Last week a team of MIT scientists calling themselves Liquid Stone made a breakthrough (as it were) discovery about cement.  The Romans used cement to build their remarkable aqueducts, and the stuff is still in use.  In fact it’s one the most widely used building materials on the planet.  It has a chemical name, calcium-silica-hydrate.  But until last week, its molecular structure was unknown.
Scientists have been operating under the assumption that cement is a crystal, but the Liquid Stone group discovered this is not the case. It’s a hybrid structure in which the crystal form is interrupted by "messy areas" in which small voids allow water to attach.  

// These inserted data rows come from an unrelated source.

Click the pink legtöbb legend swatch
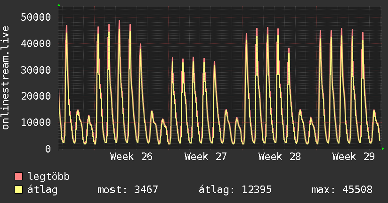 click(x=18, y=176)
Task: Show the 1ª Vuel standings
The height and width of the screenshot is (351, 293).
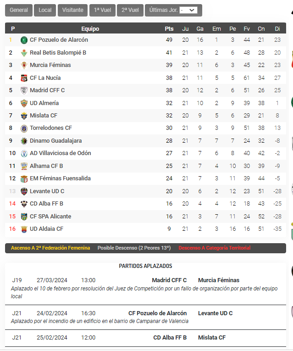Action: (102, 10)
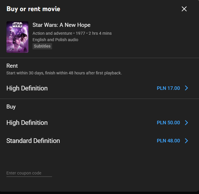This screenshot has width=199, height=194.
Task: Click the Buy section heading
Action: point(11,106)
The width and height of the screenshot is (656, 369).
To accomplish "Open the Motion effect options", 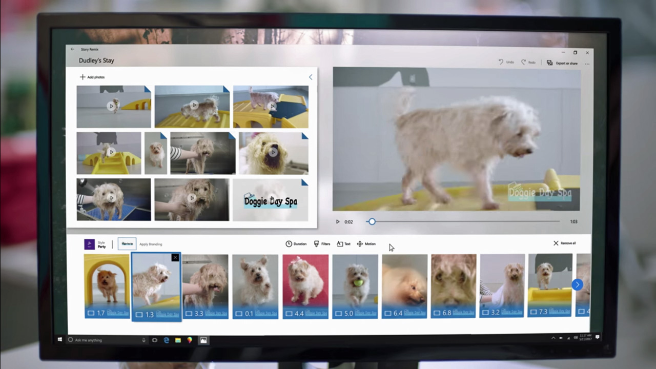I will click(366, 244).
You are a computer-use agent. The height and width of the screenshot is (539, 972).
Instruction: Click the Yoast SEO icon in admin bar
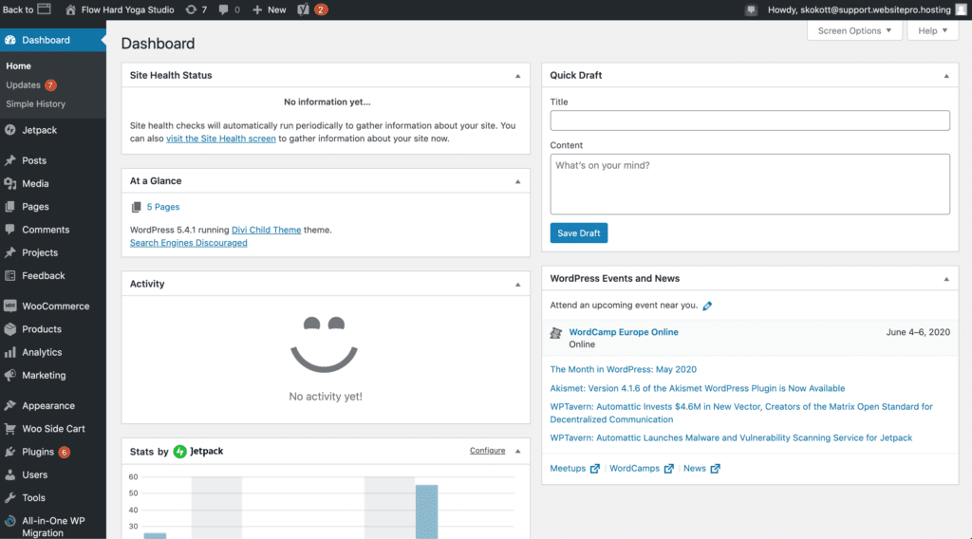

By now, you are probably wondering what the composition of cement has to do with risk analysis. The link is Monte Carlo simulation,  Liquid Stone used Monte Carlo software harnessed together with an atomistic modeling program to test various scenarios for how water attaches to the cement molecule in the messy areas.  
Why is this discovery important?  Because the manufacture of cement is accounts for about 5 percent of  worldwide carbon  emissions.   The new knowledge of the composition of cement will enable engineers to tinker with the manufacture of cement to reduce these emissions.  Now that Liquid Stone has what it calls the DNA of cement, they can progress to genetic engineering of the messy areas, and predictive statistical analysis will allow them to test various product strategies for replacing various atoms in the cement molecule.

What I love about all this is that apparently, Liquid Stone isn’t using risk analysis to get the messy areas better organized,the purpose of it is to figure out how to fit new stuff into the mess.